La guichetière nous regarde mais j'ignore Luka. Il me suivra s'il veut, je m'en fous. Maintenant c'est moi et seulement moi.

- Tous nos vols passent par Londres.

- Alors un billet pour aller à Londres.

- Deux.

    Elle nous regarde à tour de rôle mais je fais jouer mes ongles sur le comptoir pour montrer mon impatience. Je sens que je l'énerve mais moi aussi, je commence à m'impatienter. Chacun sa merde, chérie.

- Trois cents euros. Il part dans une demi-heure.
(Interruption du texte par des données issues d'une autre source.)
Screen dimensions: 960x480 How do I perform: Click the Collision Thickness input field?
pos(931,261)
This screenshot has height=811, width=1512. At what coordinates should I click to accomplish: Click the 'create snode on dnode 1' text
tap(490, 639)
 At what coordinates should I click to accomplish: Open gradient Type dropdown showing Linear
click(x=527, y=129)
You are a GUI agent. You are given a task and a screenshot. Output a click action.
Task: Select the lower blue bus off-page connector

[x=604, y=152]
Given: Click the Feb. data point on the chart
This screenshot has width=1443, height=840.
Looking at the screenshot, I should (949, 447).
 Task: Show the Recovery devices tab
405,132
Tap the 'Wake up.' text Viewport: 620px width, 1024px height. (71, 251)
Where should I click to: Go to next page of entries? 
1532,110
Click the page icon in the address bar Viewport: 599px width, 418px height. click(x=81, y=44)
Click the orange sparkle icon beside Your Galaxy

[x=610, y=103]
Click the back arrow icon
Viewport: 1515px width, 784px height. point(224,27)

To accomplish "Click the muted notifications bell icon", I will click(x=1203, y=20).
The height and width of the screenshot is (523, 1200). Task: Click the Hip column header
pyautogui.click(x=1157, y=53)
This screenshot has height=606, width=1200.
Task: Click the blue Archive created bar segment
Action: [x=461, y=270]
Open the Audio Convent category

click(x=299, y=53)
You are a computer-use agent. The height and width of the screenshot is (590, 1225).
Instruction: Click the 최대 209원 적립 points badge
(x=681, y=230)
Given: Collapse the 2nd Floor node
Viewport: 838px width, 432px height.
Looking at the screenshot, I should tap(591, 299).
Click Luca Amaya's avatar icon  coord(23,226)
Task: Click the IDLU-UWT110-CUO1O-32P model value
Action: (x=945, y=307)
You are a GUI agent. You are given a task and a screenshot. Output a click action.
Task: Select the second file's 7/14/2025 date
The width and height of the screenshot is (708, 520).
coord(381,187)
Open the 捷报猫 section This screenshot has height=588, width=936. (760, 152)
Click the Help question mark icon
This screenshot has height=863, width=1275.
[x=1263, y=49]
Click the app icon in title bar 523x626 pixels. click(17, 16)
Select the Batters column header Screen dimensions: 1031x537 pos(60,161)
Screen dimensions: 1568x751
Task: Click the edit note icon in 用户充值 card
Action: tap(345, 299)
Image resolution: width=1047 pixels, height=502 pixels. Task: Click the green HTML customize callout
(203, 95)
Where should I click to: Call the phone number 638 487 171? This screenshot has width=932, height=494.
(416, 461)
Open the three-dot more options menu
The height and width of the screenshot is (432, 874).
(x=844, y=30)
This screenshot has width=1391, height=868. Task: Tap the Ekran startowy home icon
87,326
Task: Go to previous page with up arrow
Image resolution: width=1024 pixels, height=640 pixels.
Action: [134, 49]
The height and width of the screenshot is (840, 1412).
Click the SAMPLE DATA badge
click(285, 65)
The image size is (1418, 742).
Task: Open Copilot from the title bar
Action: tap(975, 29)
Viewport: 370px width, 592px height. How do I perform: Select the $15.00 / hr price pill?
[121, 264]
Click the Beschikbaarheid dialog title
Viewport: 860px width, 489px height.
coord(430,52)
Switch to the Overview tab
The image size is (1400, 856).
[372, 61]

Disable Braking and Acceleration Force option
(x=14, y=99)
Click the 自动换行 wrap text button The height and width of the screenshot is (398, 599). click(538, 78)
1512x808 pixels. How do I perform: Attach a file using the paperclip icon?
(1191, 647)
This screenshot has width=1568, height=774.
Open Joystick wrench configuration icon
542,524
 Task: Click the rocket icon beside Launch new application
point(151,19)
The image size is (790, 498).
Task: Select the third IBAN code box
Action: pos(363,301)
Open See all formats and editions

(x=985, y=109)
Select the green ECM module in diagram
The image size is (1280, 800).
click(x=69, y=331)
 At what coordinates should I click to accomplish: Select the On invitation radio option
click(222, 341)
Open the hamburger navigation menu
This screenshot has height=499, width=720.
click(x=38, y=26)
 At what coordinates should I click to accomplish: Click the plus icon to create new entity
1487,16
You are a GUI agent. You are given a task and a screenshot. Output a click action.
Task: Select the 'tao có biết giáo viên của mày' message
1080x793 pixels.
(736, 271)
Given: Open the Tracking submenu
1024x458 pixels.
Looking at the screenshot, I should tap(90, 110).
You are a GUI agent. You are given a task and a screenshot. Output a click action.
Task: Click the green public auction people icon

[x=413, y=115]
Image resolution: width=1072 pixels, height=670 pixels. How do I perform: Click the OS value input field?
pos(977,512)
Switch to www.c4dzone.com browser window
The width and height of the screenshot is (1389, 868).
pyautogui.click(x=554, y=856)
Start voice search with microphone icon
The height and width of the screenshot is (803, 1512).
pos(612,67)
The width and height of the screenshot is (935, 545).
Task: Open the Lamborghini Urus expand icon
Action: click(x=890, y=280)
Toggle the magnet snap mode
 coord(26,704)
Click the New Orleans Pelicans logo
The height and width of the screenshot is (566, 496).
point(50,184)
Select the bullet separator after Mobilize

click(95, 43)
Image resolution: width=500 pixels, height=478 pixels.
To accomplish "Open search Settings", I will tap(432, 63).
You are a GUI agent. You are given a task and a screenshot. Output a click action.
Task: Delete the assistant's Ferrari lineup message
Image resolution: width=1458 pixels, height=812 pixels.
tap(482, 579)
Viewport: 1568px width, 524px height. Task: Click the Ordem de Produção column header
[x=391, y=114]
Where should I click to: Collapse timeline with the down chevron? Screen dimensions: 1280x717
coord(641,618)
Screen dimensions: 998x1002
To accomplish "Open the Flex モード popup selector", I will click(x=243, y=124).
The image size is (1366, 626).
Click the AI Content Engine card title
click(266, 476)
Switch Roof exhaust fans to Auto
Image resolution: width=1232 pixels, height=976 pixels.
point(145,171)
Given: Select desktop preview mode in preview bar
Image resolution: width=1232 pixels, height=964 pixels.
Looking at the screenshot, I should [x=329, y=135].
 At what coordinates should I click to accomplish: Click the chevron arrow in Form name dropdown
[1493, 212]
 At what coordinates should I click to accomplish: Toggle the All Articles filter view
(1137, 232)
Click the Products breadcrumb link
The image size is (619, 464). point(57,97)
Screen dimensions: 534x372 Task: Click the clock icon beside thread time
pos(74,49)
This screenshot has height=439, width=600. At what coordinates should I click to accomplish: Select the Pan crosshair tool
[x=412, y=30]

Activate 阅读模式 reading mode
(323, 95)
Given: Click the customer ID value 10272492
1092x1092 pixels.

    Parfait. Juste le temps de passer la sécurité. La sécurité ! Merde. Ma robe. Je paye les billets et m'empresse de rejoindre les toilettes. Il y a des caméras de sécurité partout. Je sors tout de mon sac, jette mes produits cosmétiques, vérifie que je n'ai absolument rien qui pourrait freiner la sécurité, mais surtout rien qui ne me fasse vider mon sac. J'ai laissé mon arme dans la voiture.

    Je ressors des toilettes en transe mais Luka m'attend, toujours dans son costume mais des lunettes de soleil sur le nez. Je devrais faire la même chose vu les yeux rouges que j'ai. On a fait tout le trajet en silence. Il n'a rien dit après ma crise.